Figure 17 uses three columns of data and supports interactive browsing.

## 3D Interactive Scatter Plot.
p <- plot_ly(data,
  x = ~ data$Sepal.Length, y = ~ data$Sepal.Width,
  z = ~ data$Petal.Length, color = ~ data$Species,
  colors = c("#FF6DAE", "#D4CA3A", "#00BDFF"),
  marker = list(size = 5)
) %>%
  add_markers()        # Add the above chart to the `plotly` visualization

p
Figure 17: Draw 3D Interactive Scatter Plot

Applications

ScatterApp1
Figure 18: Applications of Scatter Plot

The figure shows that KRT6B expression is positively correlated with immune-related genes (including CXCL9 and CXCL10). [1]

ScatterApp2
Figure 19: Applications of Scatter Plot

The figure shows that in the brown and dark blue modules, there is a strong positive correlation between module members and gene importance (cor=0.78&p<0.001, cor=0.59&p<0.001). [2]

ScatterApp3s
Figure 20: Applications of Scatter Plot

The figure explores the association between CXCR4 and various immune cells. [3]

Reference

[1] Song Q, Yu H, Cheng Y, et al. Bladder cancer-derived exosomal KRT6B promotes invasion and metastasis by inducing EMT and regulating the immune microenvironment[J]. J Transl Med, 2022,20(1):308.

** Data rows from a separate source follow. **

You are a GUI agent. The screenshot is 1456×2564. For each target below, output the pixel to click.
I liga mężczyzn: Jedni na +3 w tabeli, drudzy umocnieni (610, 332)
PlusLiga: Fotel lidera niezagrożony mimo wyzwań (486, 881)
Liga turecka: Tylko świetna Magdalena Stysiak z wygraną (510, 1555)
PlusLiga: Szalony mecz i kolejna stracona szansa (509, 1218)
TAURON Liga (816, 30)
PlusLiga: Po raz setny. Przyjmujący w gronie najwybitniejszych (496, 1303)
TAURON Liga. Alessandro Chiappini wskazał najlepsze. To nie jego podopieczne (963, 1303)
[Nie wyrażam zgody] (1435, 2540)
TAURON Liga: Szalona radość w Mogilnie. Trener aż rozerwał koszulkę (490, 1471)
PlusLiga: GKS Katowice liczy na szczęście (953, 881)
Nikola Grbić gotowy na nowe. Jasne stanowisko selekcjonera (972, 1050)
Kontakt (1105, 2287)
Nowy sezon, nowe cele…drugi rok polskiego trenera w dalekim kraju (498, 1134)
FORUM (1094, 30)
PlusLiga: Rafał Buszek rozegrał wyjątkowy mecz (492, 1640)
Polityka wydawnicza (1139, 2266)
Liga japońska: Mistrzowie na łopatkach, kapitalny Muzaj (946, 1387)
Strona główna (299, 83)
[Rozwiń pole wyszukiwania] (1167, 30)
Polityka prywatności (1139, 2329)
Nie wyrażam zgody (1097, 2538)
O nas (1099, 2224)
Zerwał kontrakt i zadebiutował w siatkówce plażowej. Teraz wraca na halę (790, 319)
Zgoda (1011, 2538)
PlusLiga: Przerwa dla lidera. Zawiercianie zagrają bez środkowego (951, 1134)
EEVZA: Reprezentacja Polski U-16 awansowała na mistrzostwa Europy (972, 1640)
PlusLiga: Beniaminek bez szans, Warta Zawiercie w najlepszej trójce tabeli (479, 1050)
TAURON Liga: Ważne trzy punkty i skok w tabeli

[2] Xie J, Chen L, Wu D, et al. Significance of liquid-liquid phase separation (LLPS)-related genes in breast cancer: a multi-omics analysis[J]. Aging (Albany NY), 2023,15(12):5592-5610.

[3]Zhang S, Hou L, Sun Q. Correlation analysis of intestinal flora and immune function in patients with primary hepatocellular carcinoma[J]. J Gastrointest Oncol, 2022,13(3):1308-1316.